Captions can be color coded and written in different scripts.

Background includes titles on book shelves and graffiti on walls.
Thus, Superman source Gladiator by Wylie appears on a shelf in Watchmen.
"Coal not Dole" from the Great British Miners' Strike appears on a wall in Moore's Swamp Thing.
Lancaster Motorway Services appears in two otherwise dissimilar comics.

Narrative details may be non-verbal.
For example, an unknown background figure follows the central character through several panels...
Reading the words and glancing at foregrounds is insufficient.
A well written comic needs to be read at least twice.

Creative comics writers re-assess cliches.
Thus, Moore's Swamp Thing is not a conventional monster but the guardian of the environment.
Moore revived Marvelman as a journalist who dreams of flying but cannot remember his magic word...
Neil Gaiman's Sandman is not a superhero but the personification of Dream.

Substantial comics refer to prose literature.
Thus, Moore's The League of Extraordinary Gentlemen depicts Verne's Nautilus fighting Wells' Martians in the Thames.
In Gaiman's Sandman, Shakespeare's company performs A Midsummer Night's Dream for Oberon's court.
Gaiman's Lucifer Morningstar quotes, "Better to reign in Hell than serve in Heaven."

But he comments that Milton was blind.
Milton's personified Death was monstrous because begotten by Satan on personified Sin.
Gaiman's is beautiful because she defines life.
She complains that people fear her but not Dream who claims to be more terrible.

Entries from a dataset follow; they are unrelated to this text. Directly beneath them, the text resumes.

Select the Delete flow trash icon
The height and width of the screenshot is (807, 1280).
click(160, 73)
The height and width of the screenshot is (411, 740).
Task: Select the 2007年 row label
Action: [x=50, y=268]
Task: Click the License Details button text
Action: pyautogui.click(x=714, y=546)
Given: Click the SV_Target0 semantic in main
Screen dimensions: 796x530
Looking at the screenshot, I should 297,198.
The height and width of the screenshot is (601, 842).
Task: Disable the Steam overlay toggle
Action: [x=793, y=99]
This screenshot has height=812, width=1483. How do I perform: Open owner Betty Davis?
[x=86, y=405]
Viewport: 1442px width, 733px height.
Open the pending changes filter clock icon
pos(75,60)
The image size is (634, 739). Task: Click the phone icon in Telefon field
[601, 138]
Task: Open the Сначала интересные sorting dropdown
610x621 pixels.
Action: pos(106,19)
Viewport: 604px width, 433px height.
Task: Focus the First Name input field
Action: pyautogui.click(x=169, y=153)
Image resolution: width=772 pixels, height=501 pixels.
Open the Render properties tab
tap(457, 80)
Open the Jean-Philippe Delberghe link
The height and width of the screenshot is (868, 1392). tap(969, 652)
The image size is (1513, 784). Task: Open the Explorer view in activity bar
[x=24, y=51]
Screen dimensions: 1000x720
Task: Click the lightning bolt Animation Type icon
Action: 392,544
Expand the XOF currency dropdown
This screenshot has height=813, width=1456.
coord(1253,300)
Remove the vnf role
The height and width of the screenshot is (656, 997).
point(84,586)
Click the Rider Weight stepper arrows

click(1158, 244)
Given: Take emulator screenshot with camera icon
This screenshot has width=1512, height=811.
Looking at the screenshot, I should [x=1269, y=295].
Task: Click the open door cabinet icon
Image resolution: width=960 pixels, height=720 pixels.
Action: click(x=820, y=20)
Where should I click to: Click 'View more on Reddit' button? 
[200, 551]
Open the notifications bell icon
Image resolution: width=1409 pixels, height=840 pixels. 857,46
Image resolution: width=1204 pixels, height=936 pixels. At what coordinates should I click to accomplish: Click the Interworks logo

Personified Destruction abandons his realm when Newton asks whether light and matter are inter-convertible.
Personified Despair persuades the star god Rao to destroy a planet but allow one survivor.
Delirium that was Delight claims to know things that even Destiny does not.
Despair's devious twin, Desire, plots Dream's downfall...

Lucifer retires and becomes the title character of a series by Mike Carey.
Carey's God retires to be succeeded by his granddaughter, a British schoolgirl.
Blish's Satan had become God but offered the role to Man.
Thus, modern fantasy presents worthy sequels to myths and scriptures.

Special effects and CGI facilitate screen dramatisation of myth, sf, fantasy and superheroes.
Oral story-telling; recited epics and sagas; written narratives; prose fiction.
Spoken narrative; stage drama; screen drama; special effects.
Representational art; sequential art; comic strips; graphic novels.